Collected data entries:
───

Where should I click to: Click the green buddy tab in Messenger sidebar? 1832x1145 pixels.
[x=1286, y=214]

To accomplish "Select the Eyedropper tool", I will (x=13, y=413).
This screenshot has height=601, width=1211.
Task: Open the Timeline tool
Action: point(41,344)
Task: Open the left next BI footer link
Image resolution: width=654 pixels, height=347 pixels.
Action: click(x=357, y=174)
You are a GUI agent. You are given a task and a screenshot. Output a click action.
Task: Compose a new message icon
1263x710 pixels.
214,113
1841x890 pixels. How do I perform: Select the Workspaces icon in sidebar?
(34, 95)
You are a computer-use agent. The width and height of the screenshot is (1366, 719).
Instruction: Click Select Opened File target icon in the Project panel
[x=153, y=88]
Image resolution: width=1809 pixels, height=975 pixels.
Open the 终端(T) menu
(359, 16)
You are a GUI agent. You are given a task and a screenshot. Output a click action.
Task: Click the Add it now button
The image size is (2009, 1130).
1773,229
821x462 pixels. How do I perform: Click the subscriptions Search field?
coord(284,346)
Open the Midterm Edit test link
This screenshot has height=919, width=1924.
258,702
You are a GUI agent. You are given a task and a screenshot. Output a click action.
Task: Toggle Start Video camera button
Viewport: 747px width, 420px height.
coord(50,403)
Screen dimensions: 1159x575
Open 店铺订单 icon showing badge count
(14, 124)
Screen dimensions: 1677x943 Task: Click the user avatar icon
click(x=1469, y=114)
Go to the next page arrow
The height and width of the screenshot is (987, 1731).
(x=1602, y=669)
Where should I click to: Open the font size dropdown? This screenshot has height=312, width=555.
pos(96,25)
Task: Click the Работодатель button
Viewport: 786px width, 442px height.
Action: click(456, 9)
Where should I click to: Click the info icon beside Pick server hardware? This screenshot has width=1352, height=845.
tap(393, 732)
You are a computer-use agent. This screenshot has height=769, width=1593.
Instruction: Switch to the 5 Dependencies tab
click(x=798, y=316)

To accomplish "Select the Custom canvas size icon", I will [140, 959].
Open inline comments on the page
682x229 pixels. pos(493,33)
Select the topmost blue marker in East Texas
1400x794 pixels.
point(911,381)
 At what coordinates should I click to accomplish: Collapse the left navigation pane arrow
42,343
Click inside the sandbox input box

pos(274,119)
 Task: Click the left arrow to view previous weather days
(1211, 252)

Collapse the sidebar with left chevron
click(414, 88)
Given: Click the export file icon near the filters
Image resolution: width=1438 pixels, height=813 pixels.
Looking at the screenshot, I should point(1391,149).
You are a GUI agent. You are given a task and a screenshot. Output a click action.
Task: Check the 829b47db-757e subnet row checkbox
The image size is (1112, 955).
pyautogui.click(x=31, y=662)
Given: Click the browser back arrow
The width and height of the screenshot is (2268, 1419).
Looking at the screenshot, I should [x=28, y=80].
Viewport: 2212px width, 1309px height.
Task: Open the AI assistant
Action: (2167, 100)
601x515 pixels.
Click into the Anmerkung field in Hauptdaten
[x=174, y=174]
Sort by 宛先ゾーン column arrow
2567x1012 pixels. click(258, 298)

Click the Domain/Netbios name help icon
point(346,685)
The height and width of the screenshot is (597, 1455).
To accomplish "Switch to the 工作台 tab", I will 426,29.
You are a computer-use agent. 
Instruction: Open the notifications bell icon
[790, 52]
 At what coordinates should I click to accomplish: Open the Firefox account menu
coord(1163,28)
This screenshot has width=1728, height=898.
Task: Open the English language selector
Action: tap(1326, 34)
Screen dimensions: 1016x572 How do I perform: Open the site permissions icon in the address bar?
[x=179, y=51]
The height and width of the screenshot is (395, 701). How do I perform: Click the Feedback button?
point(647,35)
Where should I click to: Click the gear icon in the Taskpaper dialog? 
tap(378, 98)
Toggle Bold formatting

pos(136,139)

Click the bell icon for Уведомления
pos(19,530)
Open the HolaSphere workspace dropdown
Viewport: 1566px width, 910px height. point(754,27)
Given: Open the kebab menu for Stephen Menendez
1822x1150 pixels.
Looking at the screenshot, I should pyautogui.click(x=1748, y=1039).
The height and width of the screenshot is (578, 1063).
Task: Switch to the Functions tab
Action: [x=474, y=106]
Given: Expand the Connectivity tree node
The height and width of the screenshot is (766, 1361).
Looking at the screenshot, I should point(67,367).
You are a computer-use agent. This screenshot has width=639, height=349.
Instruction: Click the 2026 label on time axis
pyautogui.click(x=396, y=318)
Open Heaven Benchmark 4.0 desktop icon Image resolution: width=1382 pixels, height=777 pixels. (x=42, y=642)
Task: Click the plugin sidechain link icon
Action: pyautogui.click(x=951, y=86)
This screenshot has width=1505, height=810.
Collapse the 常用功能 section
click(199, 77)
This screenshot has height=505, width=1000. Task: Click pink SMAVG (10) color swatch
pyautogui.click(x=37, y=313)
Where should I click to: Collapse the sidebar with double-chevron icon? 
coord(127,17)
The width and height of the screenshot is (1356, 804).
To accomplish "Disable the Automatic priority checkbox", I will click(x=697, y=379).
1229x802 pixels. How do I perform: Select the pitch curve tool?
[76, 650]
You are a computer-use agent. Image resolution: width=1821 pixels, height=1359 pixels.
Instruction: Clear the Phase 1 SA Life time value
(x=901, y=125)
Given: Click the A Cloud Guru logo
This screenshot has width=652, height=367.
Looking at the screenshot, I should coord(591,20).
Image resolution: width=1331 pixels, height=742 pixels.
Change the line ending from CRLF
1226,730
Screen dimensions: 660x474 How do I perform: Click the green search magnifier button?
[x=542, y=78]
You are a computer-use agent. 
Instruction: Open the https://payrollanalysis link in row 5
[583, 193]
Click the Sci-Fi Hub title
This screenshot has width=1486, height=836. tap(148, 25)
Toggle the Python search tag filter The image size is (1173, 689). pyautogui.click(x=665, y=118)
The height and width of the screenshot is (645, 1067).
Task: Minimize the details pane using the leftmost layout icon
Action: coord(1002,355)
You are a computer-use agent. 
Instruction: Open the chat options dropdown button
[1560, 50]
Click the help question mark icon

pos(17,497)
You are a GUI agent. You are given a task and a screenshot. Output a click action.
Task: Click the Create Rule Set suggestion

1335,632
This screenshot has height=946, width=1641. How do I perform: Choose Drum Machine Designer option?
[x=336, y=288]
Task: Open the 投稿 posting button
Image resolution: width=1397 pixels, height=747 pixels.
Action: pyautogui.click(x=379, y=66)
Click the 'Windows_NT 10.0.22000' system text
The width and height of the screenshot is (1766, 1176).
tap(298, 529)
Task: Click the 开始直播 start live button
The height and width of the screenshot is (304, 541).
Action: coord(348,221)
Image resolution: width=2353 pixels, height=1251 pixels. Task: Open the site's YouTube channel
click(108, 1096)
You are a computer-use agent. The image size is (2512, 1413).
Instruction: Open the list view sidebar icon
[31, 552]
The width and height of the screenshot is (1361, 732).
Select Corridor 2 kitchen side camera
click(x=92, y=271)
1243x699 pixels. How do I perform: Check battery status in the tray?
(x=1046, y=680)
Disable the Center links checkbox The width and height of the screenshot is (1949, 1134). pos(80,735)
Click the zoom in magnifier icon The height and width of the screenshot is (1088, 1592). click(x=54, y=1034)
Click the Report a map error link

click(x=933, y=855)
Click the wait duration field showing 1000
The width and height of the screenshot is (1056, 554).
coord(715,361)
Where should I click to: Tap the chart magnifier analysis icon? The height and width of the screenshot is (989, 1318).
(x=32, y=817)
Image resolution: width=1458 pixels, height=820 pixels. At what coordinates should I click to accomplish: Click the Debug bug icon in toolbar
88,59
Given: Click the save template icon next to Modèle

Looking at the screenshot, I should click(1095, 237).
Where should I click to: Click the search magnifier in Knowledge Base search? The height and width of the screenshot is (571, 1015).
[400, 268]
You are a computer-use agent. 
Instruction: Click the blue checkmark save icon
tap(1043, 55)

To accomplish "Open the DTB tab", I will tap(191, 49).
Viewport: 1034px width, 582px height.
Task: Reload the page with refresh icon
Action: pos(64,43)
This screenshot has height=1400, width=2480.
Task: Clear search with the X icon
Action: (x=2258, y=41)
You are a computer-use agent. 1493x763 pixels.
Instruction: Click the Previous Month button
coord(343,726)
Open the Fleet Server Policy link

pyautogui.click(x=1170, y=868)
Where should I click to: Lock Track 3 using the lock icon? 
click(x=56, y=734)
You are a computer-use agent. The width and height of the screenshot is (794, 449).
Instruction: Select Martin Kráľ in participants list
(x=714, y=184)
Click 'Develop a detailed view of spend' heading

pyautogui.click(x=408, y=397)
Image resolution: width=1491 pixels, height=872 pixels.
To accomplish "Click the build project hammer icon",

───

What this task involves:
Lines from the top of the entries through the line with "has height=769, width=1593." are to be transcribed exactly, and nothing more.

Reply:
Where should I click to: Click the green buddy tab in Messenger sidebar? 1832x1145 pixels.
[x=1286, y=214]

To accomplish "Select the Eyedropper tool", I will (x=13, y=413).
This screenshot has height=601, width=1211.
Task: Open the Timeline tool
Action: point(41,344)
Task: Open the left next BI footer link
Image resolution: width=654 pixels, height=347 pixels.
Action: click(x=357, y=174)
You are a GUI agent. You are given a task and a screenshot. Output a click action.
Task: Compose a new message icon
1263x710 pixels.
214,113
1841x890 pixels. How do I perform: Select the Workspaces icon in sidebar?
(34, 95)
You are a computer-use agent. The width and height of the screenshot is (1366, 719).
Instruction: Click Select Opened File target icon in the Project panel
[x=153, y=88]
Image resolution: width=1809 pixels, height=975 pixels.
Open the 终端(T) menu
(359, 16)
You are a GUI agent. You are given a task and a screenshot. Output a click action.
Task: Click the Add it now button
The image size is (2009, 1130).
1773,229
821x462 pixels. How do I perform: Click the subscriptions Search field?
coord(284,346)
Open the Midterm Edit test link
This screenshot has height=919, width=1924.
258,702
You are a GUI agent. You are given a task and a screenshot. Output a click action.
Task: Toggle Start Video camera button
Viewport: 747px width, 420px height.
coord(50,403)
Screen dimensions: 1159x575
Open 店铺订单 icon showing badge count
(14, 124)
Screen dimensions: 1677x943 Task: Click the user avatar icon
click(x=1469, y=114)
Go to the next page arrow
The height and width of the screenshot is (987, 1731).
(x=1602, y=669)
Where should I click to: Open the font size dropdown? This screenshot has height=312, width=555.
pos(96,25)
Task: Click the Работодатель button
Viewport: 786px width, 442px height.
Action: click(456, 9)
Where should I click to: Click the info icon beside Pick server hardware? This screenshot has width=1352, height=845.
tap(393, 732)
You are a computer-use agent. This screenshot has height=769, width=1593.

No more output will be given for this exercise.